You can pull the pre-built image
docker pull ghcr.io/lifeosm/whisper:latest # or v20231117
or build your own by
docker build -t whisper:local .
The image contains no models, so you need to download them first.
docker volume create whisper-models
docker run --rm -it \
--entrypoint python \
-v whisper-models:/root/.cache/whisper \
ghcr.io/lifeosm/whisper:latest \
-c 'import whisper; whisper.load_model("tiny")'
Full list of available models and languages can be found here.
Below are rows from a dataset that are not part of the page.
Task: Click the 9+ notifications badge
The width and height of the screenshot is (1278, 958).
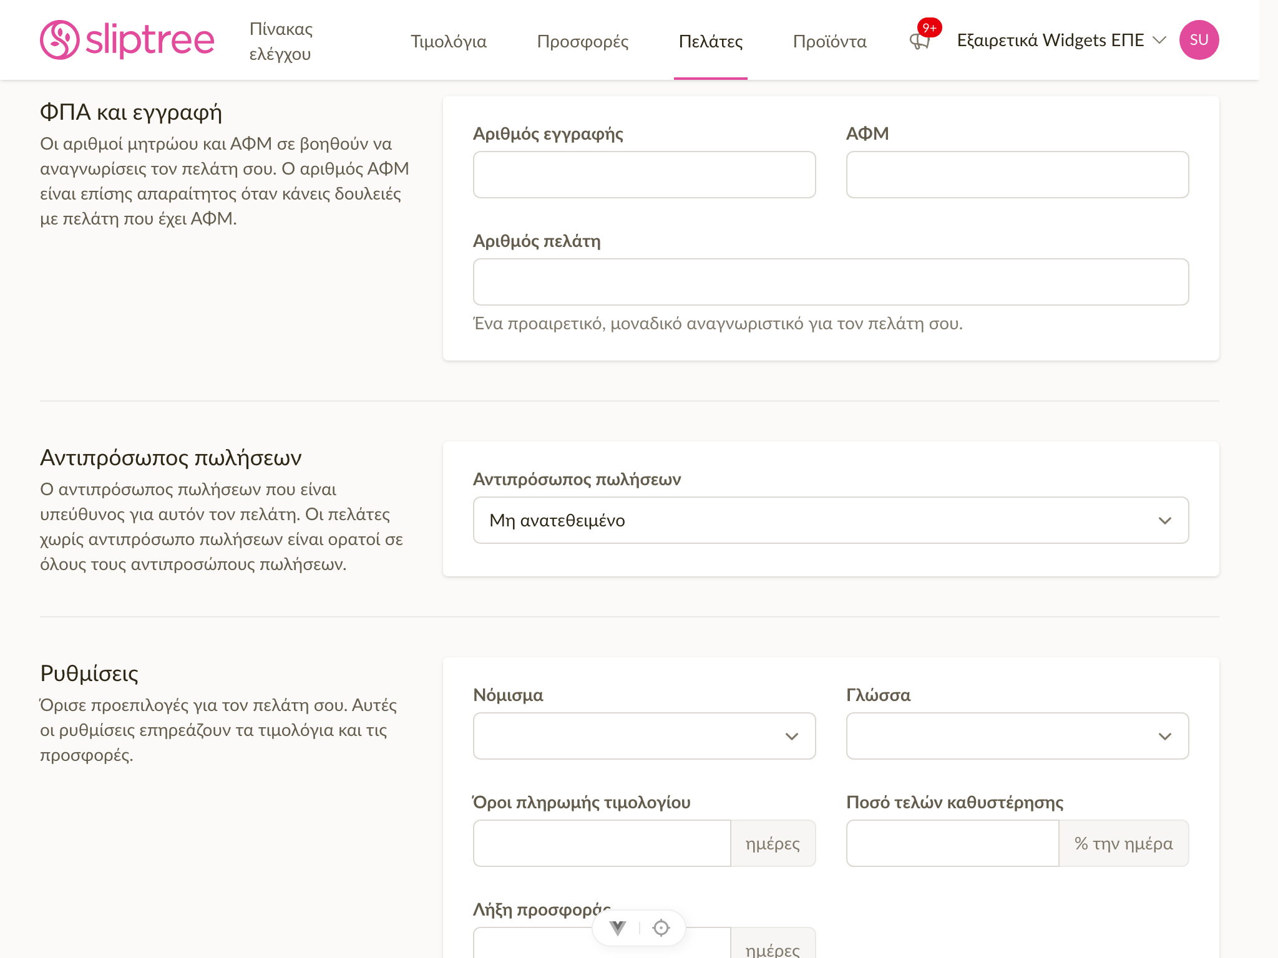Action: (929, 27)
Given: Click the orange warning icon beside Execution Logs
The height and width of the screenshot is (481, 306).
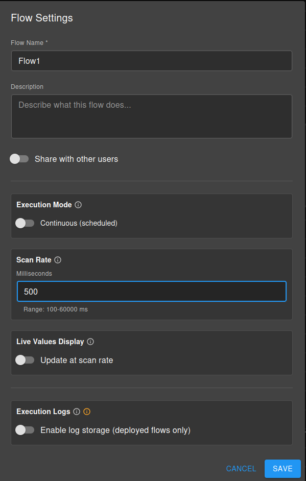Looking at the screenshot, I should 86,412.
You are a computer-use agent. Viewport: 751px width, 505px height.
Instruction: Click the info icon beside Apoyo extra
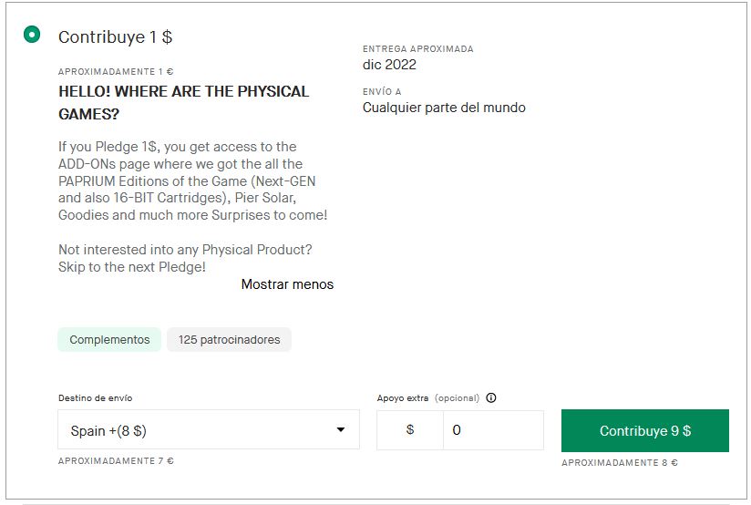coord(491,398)
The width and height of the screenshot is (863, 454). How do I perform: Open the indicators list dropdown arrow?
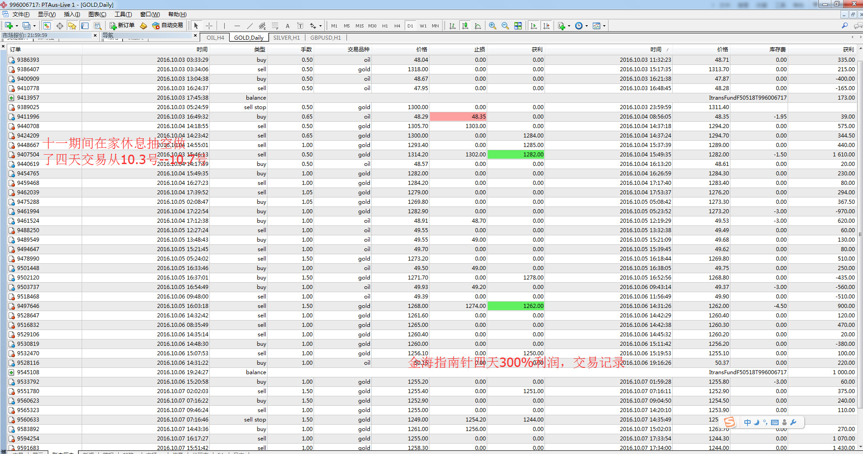[569, 26]
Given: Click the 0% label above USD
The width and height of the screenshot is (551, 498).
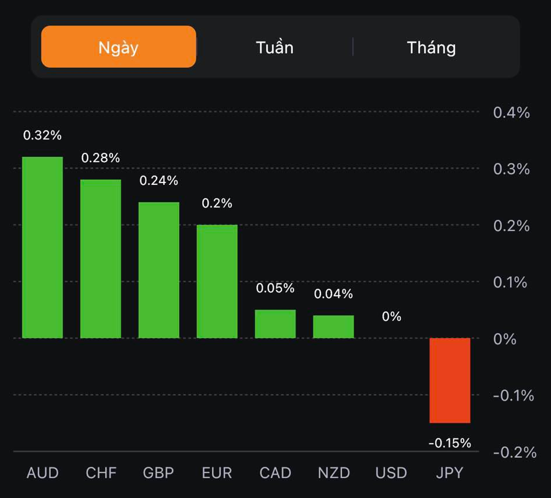Looking at the screenshot, I should point(391,317).
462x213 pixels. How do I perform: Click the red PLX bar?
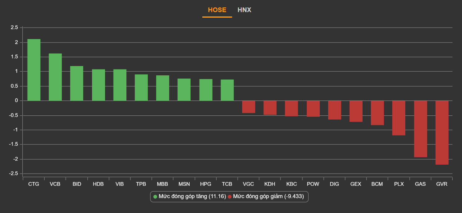pyautogui.click(x=399, y=118)
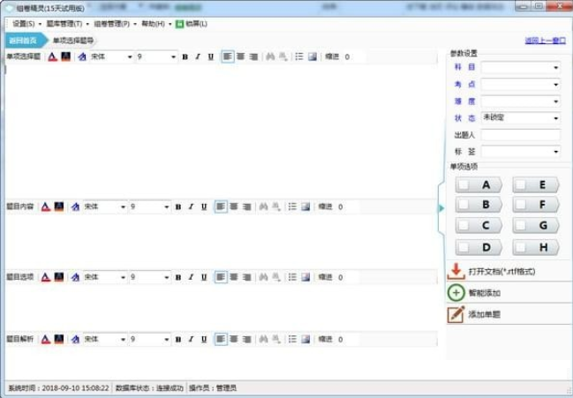Click the 出题人 input field

point(521,134)
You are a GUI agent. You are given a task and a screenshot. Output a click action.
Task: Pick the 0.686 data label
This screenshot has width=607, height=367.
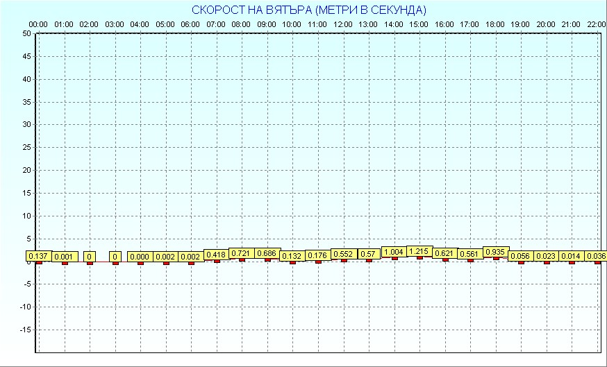[267, 253]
With the model, you can run a required command, e.g.,
docker run --rm -it \
-v whisper-models:/root/.cache/whisper \
-v audio.wav:/usr/src/audio.wav \
ghcr.io/lifeosm/whisper:latest \
--model tiny \
--task transcribe \
audio.wav
The complete list of commands can be found here
docker run --rm -it ghcr.io/lifeosm/whisper:latest --help
Don't forget about memory limits, e.g., to run the medium model you could use the following command
docker run --rm -it \
-m 8g \
-v whisper-models:/root/.cache/whisper \
-v audio.wav:/usr/src/audio.wav \
ghcr.io/lifeosm/whisper:latest \
--model medium \
--task transcribe \
audio.wav
If you need simplicity you could investigate Taskfile.
run help
run load large
run whisper -f json audio.mp3
💼 Real example of usage
Details are here,
whisper() {
local model=small memory args=("${@}")
while [[ $# -gt 0 ]]; do
case "${1}" in
--model) model=${2} && shift 2 ;;
*) shift 1 ;;
esac
done
case "${model}" in
tiny | tiny.en) memory=(-m 1g) ;;
base | base.en) memory=(-m 1g) ;;
small | small.en) memory=(-m 2g) ;;
medium | medium.en) memory=(-m 5g) ;;
large) memory=(-m 10g) ;;
*) echo "unknown size: ${model}" >&2 && return 1 ;;
esac
docker run --rm -it \
"${memory[@]}" \
-v whisper-models:/root/.cache/whisper \
-v "$(pwd)":/usr/src \
ghcr.io/lifeosm/whisper:latest "${args[@]}"
}
transcribe() {
whisper \
--model small \
--task transcribe \
--language ru \
-f vtt \
"${@}"
}